Democrats accused the Republicans of “often risible attempts to explain away inconvenient truths” while turning a blind eye to obvious leads.
For example, the Democrats were eager to determine whether in June 2016, Donald Trump Jr. had called his father to discuss his coming meeting at Trump Tower with a Russian lawyer who was supposed to deliver dirt on Mrs. Clinton. But they said that Republicans stymied their efforts to obtain the phone records for the president while he was a candidate, so a call from Donald Trump Jr. to a blocked number remained a mystery.
“The pattern of deception surrounding these meetings — first denying they took place; then, when discovered, denying their content; and then denying their significance — suggests a consciousness of wrongfulness, if not illegality,” the Democrats wrote of the Trump campaign.
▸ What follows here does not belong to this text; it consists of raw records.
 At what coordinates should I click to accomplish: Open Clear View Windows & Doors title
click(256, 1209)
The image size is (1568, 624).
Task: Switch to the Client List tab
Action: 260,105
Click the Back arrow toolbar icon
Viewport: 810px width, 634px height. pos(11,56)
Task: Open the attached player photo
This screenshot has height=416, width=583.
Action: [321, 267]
They complained that the Republicans refused to expand the investigation to look at whether the president or his aides had obstructed justice or abused their power, despite “important evidence” before the committee.
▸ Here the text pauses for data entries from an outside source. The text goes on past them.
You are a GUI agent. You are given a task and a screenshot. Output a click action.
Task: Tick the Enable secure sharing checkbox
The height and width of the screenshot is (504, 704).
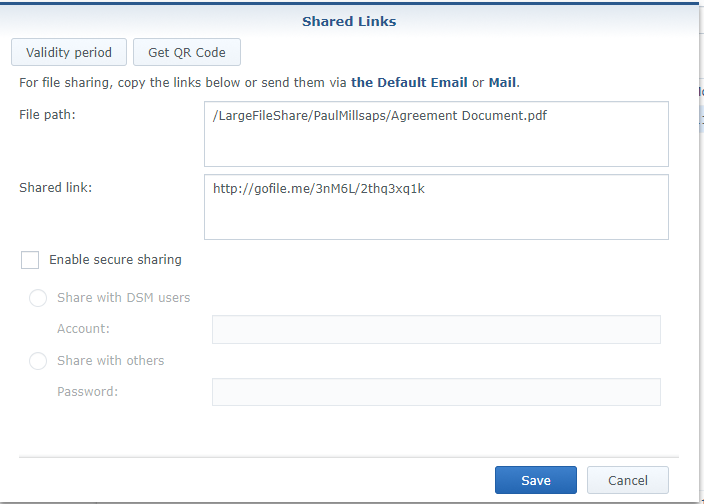pyautogui.click(x=30, y=260)
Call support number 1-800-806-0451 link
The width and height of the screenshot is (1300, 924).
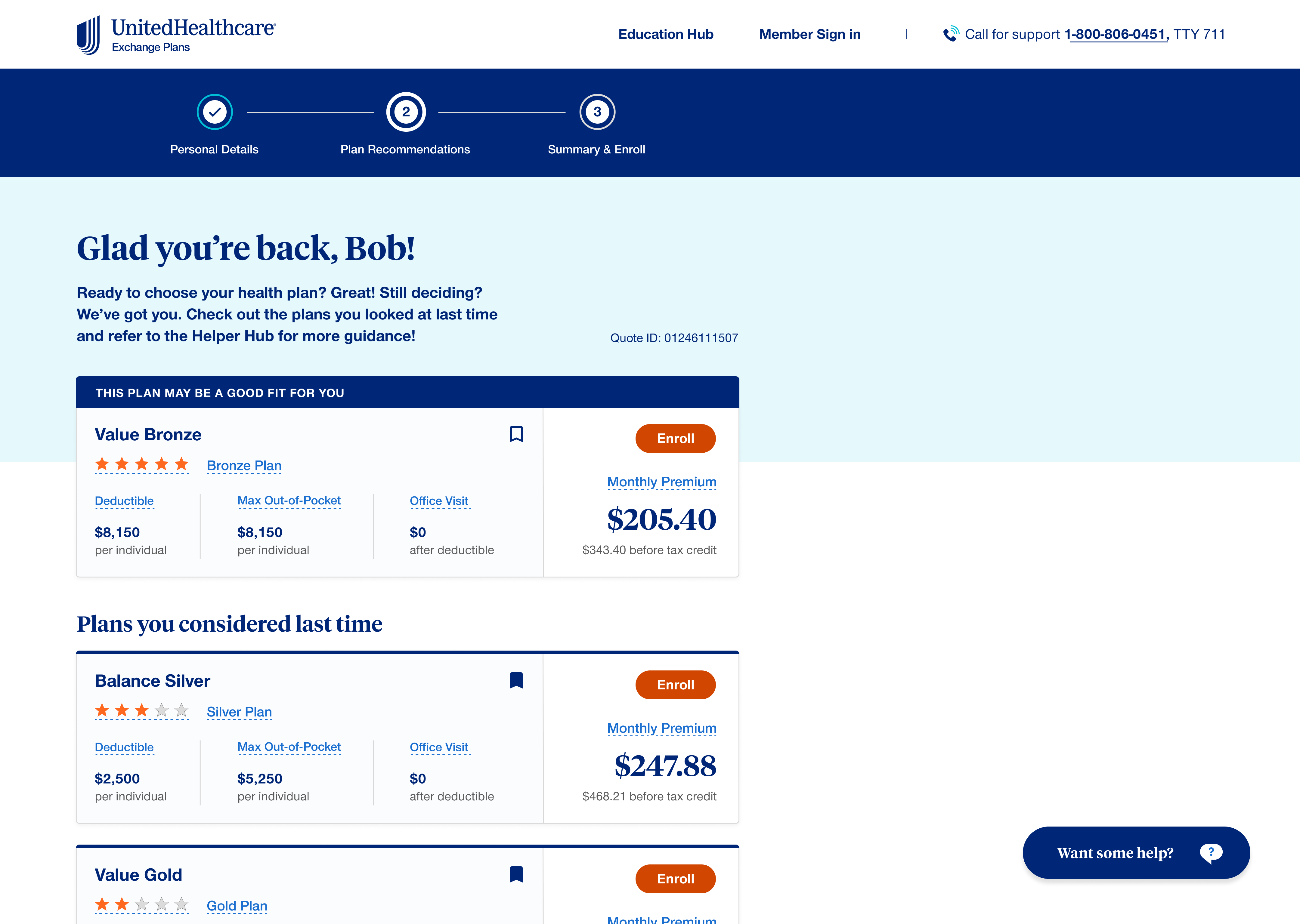click(x=1116, y=34)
The Democrats also disputed the Republicans’ claims about the January 2017 intelligence assessment. They said that the Republicans cited no evidence to support their claim of improper tradecraft and that Democrats’ own review showed that the analysis met standards. Information that has become public since has only clarified Mr. Putin’s intention to help Mr. Trump, they said.
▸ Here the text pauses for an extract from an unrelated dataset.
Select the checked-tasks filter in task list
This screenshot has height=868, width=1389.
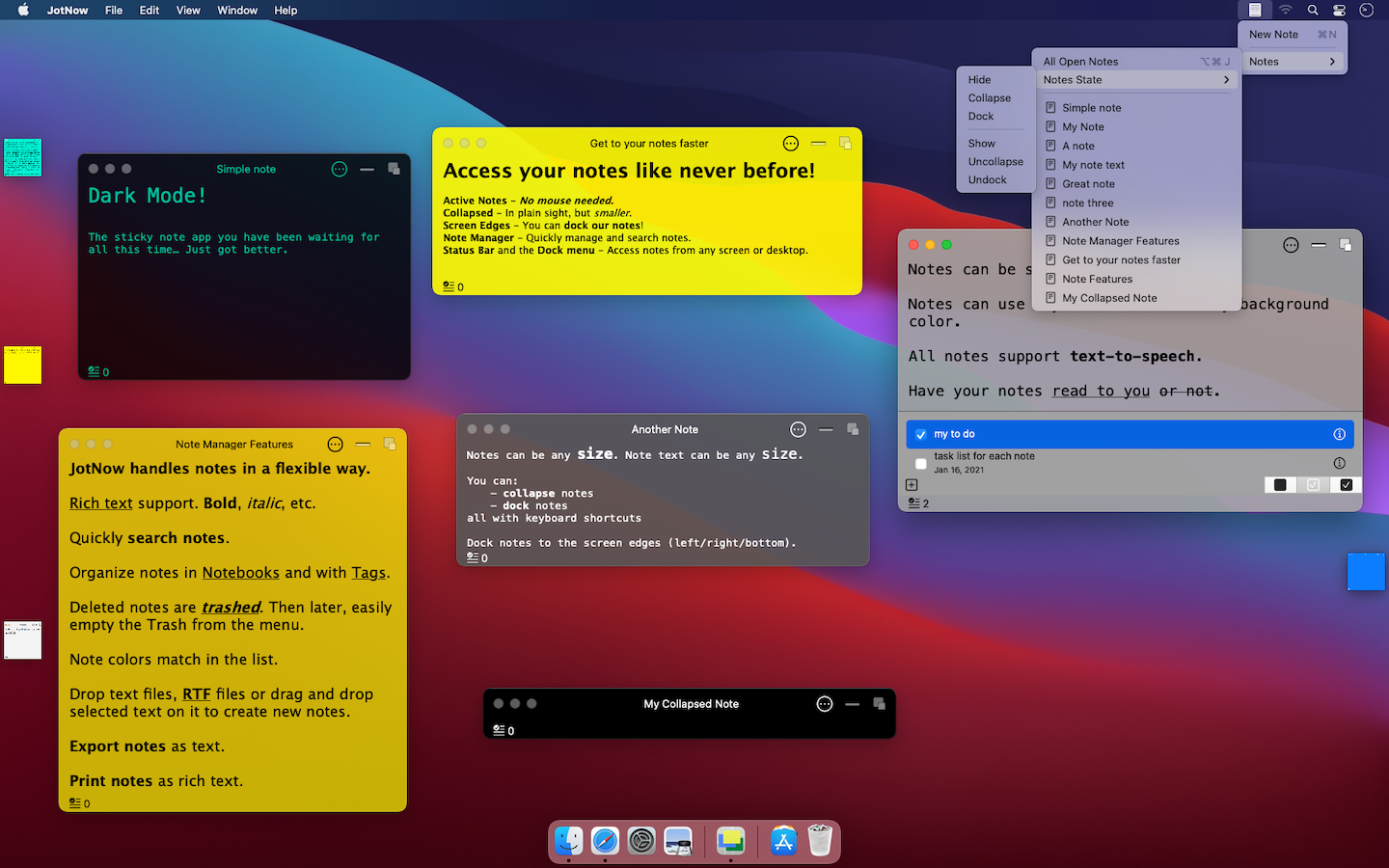coord(1346,485)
They also dismissed an assertion by Republicans that Mr. Trump’s business dealings with Russia before the 2016 campaign provided no basis for collusion. The Republicans would have no way of reaching such a conclusion, they Democrats said, because they never studied Mr. Trump’s pre-campaign business dealings.
The lawmakers split deeply over whether James R. Clapper Jr., the director of national intelligence under President Barack Obama, had leaked sensitive information to the news media. Republicans said Mr. Clapper gave “inconsistent testimony” about his contacts with a reporter about Mr. Steele’s dossier; Democrats accused Republicans of trying to “smear” Mr. Clapper without a shred of evidence.
Republicans had released key findings from the report in March. The full report, heavily redacted by the intelligence agencies, includes recommendations on issues as diverse as cyber and election security, as well as a call for the executive branch to consider administering mandatory polygraph tests to political appointees with top-secret security clearances unless they are confirmed by the Senate.
Though they absolved the Trump campaign, the Republicans warned that Mr. Putin’s government would be back unless the United States mounted significant efforts to deter his agents.
“Unless the cost-benefit equation of such operations changes significantly, the Putin regime and other hostile governments will continue to pursue these attacks against the United States and its allies,” they wrote. On that point, the Democrats agreed.